Tout d’abord, nous voyons que Marie est d’abord une femme qui sort et qui va au-delà d’elle-même. En effet, on pourrait énumérer le nombre de voyages et de sorties que Marie a entrepris dans sa vie : chez Élisabeth, à Bethléem, en Égypte, auprès de Jésus dans sa vie publique et même sur la croix dans sa passion ; et finalement, auprès de l’Église dans ses premiers pas. Et, en plus, une femme qui sort d’elle-même, mais pas de n’importe quelle manière, sinon avec l’oreille au cœur où résonnent les échos du passage de Dieu dans sa vie. Il est vrai qu’il s’agit d’une sortie vers l’inconnu, vers la nouveauté, ce qui implique beaucoup de courage. Mais dans tout cela, c’est son cœur et les consolations qui viennent de Dieu qui agissent comme une boussole existentielle capable de la guider dans le pas concret, même si elle ne maîtrise pas ou ne connaît pas précisément les contours de ce « où aller ». Elle fait confiance et s’engage dans cette direction parce qu’elle vient de Dieu. Marie dit oui au Oui de Dieu, elle fait alliance et déploie sa libre obéissance fondée sur l’amour.

Deuxièmement, ce qui nous aide à penser l’identité de Marie, c’est sa capacité à se laisser aimer et bénir par l’autre.
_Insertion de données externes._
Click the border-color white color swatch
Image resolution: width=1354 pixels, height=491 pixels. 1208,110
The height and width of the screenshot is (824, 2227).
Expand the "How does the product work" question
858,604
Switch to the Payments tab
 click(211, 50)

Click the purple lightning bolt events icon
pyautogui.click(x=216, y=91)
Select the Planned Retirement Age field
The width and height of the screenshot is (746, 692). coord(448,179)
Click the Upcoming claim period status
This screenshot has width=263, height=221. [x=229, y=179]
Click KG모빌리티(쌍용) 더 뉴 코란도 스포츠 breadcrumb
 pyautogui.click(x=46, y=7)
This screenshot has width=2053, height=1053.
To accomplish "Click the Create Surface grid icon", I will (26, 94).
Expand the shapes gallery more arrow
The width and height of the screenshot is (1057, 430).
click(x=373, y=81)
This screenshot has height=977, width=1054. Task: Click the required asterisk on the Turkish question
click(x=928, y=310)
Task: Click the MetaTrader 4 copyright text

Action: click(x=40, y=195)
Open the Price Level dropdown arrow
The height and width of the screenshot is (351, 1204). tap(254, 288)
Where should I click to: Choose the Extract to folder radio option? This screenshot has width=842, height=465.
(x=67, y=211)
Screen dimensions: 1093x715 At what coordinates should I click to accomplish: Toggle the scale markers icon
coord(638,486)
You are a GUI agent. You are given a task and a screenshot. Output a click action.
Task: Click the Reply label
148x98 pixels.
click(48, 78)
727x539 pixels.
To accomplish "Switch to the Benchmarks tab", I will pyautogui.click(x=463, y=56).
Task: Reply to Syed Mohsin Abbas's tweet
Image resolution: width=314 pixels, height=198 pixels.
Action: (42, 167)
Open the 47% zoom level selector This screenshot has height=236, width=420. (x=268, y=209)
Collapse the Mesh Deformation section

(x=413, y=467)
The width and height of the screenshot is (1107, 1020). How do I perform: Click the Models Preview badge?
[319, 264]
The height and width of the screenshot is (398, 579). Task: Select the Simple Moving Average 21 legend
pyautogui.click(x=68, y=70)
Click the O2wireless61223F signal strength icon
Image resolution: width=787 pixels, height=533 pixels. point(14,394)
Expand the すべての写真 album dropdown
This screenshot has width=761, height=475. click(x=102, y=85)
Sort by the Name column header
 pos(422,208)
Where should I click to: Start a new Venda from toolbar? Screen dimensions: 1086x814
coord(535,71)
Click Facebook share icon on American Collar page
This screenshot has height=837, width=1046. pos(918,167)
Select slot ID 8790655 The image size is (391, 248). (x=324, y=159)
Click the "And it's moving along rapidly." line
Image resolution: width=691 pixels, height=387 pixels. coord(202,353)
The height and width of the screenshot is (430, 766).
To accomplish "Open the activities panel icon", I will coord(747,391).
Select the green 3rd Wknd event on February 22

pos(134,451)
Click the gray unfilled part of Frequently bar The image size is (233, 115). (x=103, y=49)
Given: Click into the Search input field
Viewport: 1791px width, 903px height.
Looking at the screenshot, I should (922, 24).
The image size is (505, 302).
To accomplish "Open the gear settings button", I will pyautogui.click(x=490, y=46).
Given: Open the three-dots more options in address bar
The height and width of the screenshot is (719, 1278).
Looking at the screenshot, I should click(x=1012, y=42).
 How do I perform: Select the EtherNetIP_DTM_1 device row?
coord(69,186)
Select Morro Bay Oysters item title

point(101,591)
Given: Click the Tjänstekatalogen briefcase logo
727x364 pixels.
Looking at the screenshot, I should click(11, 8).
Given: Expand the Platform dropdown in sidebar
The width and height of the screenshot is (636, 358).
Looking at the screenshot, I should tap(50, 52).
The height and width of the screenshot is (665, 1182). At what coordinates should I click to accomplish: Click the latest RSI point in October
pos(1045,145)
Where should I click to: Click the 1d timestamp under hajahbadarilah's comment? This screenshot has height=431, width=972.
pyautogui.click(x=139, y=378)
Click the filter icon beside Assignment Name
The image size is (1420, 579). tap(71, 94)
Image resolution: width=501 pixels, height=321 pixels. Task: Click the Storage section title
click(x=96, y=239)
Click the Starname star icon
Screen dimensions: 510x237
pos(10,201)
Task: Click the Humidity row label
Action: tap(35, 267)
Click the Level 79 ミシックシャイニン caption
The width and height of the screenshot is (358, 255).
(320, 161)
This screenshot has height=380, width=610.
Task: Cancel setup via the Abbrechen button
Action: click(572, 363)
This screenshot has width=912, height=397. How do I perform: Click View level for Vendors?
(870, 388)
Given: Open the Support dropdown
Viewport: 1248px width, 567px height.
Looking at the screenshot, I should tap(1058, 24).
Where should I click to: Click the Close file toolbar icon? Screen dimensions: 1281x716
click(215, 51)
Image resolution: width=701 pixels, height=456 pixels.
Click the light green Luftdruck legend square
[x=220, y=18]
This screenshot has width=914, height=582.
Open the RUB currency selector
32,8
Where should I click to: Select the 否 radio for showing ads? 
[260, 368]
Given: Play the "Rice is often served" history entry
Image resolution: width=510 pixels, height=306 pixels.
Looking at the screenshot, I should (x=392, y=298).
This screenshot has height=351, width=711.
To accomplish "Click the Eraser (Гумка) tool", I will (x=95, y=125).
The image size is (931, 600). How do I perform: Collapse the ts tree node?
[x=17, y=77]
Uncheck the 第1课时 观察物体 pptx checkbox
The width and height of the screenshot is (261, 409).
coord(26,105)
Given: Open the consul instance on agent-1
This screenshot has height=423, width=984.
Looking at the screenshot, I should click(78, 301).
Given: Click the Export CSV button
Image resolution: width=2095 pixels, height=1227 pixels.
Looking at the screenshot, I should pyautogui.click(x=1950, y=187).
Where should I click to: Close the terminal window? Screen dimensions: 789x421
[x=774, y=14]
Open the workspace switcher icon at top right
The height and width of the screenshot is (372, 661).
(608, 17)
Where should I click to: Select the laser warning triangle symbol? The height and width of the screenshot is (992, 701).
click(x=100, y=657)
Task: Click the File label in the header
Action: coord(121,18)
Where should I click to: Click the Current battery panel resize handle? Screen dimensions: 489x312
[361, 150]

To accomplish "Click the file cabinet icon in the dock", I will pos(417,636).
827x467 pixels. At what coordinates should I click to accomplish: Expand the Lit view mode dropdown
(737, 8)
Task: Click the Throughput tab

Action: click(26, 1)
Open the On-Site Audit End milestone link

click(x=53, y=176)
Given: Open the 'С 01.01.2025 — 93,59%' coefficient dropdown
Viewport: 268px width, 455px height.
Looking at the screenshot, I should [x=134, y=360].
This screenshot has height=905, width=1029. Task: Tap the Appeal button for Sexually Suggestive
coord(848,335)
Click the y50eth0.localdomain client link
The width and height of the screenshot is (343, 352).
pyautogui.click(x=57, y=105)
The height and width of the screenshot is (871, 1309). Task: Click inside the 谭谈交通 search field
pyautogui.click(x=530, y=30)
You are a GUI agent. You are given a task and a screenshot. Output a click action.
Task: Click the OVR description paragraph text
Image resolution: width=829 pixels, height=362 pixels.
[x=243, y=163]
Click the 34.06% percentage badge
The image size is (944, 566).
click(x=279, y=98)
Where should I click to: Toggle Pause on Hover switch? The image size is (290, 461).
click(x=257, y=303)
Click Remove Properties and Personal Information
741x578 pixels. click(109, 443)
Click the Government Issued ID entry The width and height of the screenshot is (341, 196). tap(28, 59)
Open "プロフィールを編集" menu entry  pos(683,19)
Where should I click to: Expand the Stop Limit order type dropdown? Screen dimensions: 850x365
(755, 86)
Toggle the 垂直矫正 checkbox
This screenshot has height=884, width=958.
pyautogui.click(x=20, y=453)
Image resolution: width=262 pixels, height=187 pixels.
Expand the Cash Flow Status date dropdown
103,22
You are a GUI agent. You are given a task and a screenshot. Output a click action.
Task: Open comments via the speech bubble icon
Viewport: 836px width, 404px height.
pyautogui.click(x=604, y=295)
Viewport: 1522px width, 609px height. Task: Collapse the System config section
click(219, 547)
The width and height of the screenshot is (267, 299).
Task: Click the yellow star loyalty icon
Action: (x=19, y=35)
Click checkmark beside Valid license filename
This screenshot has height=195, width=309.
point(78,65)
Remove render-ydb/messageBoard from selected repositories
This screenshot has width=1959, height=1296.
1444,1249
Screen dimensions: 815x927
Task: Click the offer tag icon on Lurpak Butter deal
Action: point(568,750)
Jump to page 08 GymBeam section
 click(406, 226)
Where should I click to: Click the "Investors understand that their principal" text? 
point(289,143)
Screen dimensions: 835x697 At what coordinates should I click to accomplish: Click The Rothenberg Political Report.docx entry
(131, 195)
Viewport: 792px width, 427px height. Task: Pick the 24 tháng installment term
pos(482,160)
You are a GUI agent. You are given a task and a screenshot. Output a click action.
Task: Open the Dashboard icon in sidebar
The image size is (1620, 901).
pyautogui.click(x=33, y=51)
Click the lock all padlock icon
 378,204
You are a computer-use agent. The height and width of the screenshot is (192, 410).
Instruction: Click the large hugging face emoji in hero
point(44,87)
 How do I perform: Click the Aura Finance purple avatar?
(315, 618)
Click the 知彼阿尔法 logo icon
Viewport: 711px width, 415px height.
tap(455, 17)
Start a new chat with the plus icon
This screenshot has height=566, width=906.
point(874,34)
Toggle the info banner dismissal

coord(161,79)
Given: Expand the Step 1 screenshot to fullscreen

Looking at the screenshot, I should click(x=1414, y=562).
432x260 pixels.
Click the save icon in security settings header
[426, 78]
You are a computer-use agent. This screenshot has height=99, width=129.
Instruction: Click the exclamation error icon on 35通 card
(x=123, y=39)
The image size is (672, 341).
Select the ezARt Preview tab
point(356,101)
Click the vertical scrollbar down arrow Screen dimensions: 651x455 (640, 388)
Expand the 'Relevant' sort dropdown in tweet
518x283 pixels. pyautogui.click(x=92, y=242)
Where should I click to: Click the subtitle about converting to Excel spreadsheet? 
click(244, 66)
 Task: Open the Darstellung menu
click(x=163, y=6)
C’est paradoxal, mais Marie aime en se laissant aimer. En ce qui concerne l’annonciation et la visite de l’ange Gabriel, nous voyons comment elle se laisse saluer, appeler et instruire par Dieu à travers l’ange. Avec Élisabeth, nous voyons comment Marie se laisse accueillir et célébrer par sa cousine. C’est une personne qui se savait aimée et regardée avec bonté dans sa petitesse, appelée, appréciée et significative pour Dieu. Il est facile d’imaginer comment elle a dû se laisser aimer et soigner par Joseph, par Jésus, par l’Église primitive. En tout cas, nous trouvons quelqu’un qui ose faire un pas dans la beauté du se sentir aimé. Et tout cela non pas de manière narcissique, mais comme un don qui l’inspire à se donner activement par amour aux autres, dans des attitudes de service concret, en y mettant son corps, sa patience et son effort.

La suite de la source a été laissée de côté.